Консалв теряет Заиду, затем находит плывущей в барке вниз по реке Эбро, выясняет у сопровождающих ее по берегу воинов, что она — знатная мавританская принцесса. Но в этот момент вооруженные люди из охраны принца Гарсии арестовывают его по приказу нового короля Леона. «Что за судьба! — в сердцах восклицает Консалв. — Едва я обрел Зайду, как снова теряю ее!»

Тем временем в Леоне произошли серьезные изменения, о которых Консалв узнает из ретроспективной «Истории дона Гарсии и Херменезильды». Отец Консалва, граф Нуньеш Фернандо, в союзе с другими мятежными графами, к которым примкнул и отец Нуньи Беллы, предложил принцу Гарсии объединиться против короля. Принц ответил отказом, не желая покупать трон ценой распада королевства, однако помимо его воли разразилась война, в которой пал дон Рамир, выступивший против короля в надежде добиться руки Нуньи Беллы. В результате армия дона Альфонса была разбита, и он отрекся в пользу сына, оставив за собой лишь Самору и Овьедо. Попранная справедливость восторжествовала: дон Гарсия женился на Херменезильде, что привело к возвышению Консавла при дворе нового короля Леона, который посулил шурину всемерное содействие в поисках Заиды; Нунье Белле пришлось выйти по настоянию отца за немецкого принца. В ходе возобновившейся войны с маврами Консалв, назначенный доном Гарсией генералом испанской армии, провел несколько удачных операций, осадил, а затем захватил Талаверу, спас жизнь отцу Заиды принцу Зюлеме и в одном из роскошных покоев замка нашел свою возлюбленную, обратившуюся к нему на испанском языке, что послужило косвенным доказательством ее сердечной склонности. Между тем недоверчивый влюбленный отказывается верить в возможное счастье. Ему мнится, что Заида влюблена в Аламира, принца Фарса, что это на его портрет она любовалась, вздыхая и роняя слезы на побережье Таррагоны.

Благодаря вставной новелле «История Заиды и Фелимы» проясняется причина ее появления в Испании: шлюпка, в которую Зюлема пересадил с корабля дочь, жену и племянницу, попала в шторм и разбилась о прибрежные скалы Каталонии.

Образ 3аиды строится в параллельной соотнесенности с образом Консалва. Они оба оказываются жертвами ложно истолкованных мотивов поведения: 3аида скорбит о погибших родственниках — Консалв полагает, что она тоскует в разлуке с любимым. 3аида бродит по берегу в поисках шкатулки с портретом поразившего ее воображение юноши (Консалва) — Консалв терзается ревностью, полагая, что 3аида узнает в нем черты погибшего в кораблекрушении возлюбленного. 3аида застает Консалва за созерцанием какого-то женского портрета. Но Консалв вздыхает не над портретом, а над браслетом из ее волос. Это открытие вселяет в 3аиду надежду. Она отправляется писать Консалву письмо. Застав ее за составлением письма, Консалв решает, что оно предназначается другому.
■ ■ ■ ■ ■ ■ ■
## Задание
Можете ли вы дословно переписать из текста о Консалве и Заиде отрывок от «Образ 3аиды строится» до «оно предназначается другому.» включительно?

## Исходные данные
■ ■ ■ ■ ■ ■ ■
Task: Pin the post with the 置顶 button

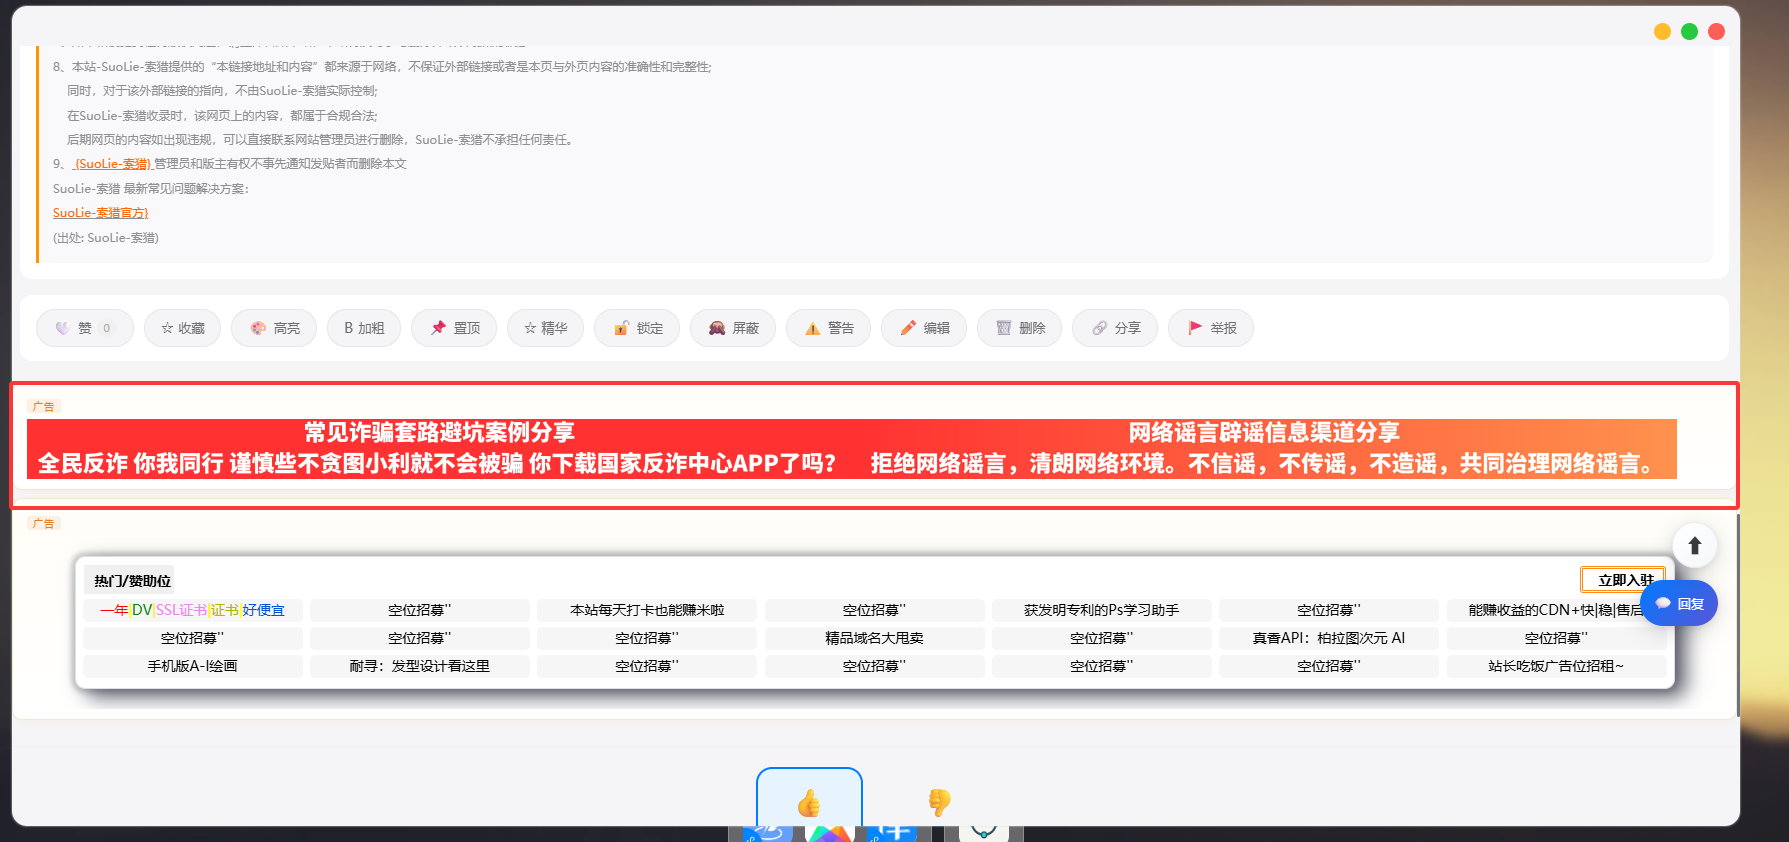Action: [x=454, y=328]
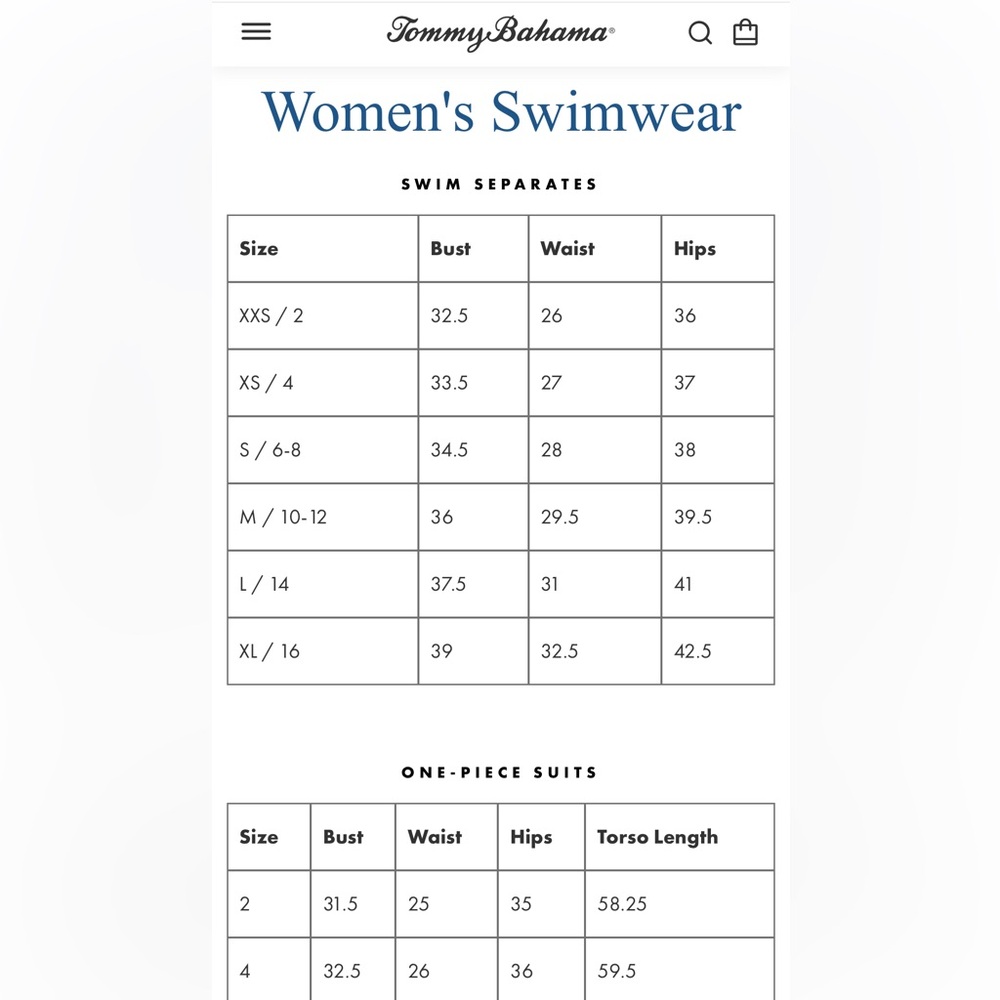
■ ■ ■ ■ ■ ■ ■
## Ответ
Образ 3аиды строится в параллельной соотнесенности с образом Консалва. Они оба оказываются жертвами ложно истолкованных мотивов поведения: 3аида скорбит о погибших родственниках — Консалв полагает, что она тоскует в разлуке с любимым. 3аида бродит по берегу в поисках шкатулки с портретом поразившего ее воображение юноши (Консалва) — Консалв терзается ревностью, полагая, что 3аида узнает в нем черты погибшего в кораблекрушении возлюбленного. 3аида застает Консалва за созерцанием какого-то женского портрета. Но Консалв вздыхает не над портретом, а над браслетом из ее волос. Это открытие вселяет в 3аиду надежду. Она отправляется писать Консалву письмо. Застав ее за составлением письма, Консалв решает, что оно предназначается другому.